What the exercise asks: Only the number is needed: how many lines of the records include "will"?

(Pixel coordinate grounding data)

▬▬▬▬▬▬

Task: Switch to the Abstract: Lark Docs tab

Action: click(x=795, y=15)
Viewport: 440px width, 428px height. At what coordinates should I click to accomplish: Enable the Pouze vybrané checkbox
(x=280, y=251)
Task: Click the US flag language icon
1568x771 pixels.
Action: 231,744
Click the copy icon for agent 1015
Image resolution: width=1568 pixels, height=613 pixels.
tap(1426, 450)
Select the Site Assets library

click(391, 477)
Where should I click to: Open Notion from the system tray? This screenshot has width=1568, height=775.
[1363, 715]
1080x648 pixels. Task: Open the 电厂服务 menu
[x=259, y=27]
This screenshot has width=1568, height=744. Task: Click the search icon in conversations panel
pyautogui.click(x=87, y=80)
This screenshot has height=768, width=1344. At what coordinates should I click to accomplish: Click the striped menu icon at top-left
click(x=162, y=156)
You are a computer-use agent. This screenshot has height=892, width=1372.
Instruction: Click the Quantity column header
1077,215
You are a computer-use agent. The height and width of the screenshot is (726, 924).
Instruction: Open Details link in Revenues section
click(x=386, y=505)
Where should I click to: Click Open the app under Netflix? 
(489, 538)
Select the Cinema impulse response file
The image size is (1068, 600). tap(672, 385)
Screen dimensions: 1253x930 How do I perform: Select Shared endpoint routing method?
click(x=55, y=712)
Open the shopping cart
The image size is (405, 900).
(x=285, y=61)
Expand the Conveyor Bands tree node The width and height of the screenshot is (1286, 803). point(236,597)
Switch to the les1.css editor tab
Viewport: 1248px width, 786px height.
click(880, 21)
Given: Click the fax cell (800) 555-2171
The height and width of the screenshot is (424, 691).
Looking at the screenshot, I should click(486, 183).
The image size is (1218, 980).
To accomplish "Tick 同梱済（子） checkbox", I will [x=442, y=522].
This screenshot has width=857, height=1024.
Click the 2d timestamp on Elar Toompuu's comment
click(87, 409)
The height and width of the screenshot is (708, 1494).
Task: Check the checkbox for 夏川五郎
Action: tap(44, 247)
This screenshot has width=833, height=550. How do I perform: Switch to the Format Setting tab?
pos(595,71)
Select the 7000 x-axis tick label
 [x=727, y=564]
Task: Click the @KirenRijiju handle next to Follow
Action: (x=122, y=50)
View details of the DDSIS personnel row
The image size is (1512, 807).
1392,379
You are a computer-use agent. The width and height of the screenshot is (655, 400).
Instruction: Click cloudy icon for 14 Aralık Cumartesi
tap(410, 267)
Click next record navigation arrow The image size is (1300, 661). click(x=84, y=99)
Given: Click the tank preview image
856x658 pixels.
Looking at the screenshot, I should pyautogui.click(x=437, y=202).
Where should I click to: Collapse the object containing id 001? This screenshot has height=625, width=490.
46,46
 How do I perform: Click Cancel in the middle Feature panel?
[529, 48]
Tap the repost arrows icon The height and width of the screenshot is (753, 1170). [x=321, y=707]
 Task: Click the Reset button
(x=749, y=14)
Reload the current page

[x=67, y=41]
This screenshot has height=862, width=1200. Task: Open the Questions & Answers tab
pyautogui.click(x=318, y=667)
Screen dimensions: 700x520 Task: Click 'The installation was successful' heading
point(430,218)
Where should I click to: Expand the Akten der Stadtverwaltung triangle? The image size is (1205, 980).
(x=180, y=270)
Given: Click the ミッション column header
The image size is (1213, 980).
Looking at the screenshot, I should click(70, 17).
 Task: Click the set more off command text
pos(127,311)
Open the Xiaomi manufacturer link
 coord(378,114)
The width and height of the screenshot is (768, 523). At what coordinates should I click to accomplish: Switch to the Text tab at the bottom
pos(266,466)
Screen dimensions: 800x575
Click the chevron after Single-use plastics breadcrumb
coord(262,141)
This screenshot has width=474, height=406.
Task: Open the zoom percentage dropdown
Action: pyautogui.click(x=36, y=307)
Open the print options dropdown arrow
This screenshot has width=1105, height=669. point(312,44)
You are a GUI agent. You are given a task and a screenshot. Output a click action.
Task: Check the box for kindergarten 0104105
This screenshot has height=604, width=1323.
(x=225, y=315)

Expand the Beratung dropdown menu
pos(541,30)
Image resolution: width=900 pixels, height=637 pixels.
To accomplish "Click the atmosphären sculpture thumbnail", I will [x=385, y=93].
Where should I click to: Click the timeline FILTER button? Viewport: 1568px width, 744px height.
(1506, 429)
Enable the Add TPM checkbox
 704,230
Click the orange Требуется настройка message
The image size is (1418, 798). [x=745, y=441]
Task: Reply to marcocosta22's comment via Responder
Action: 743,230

▬▬▬▬▬▬

Output: 2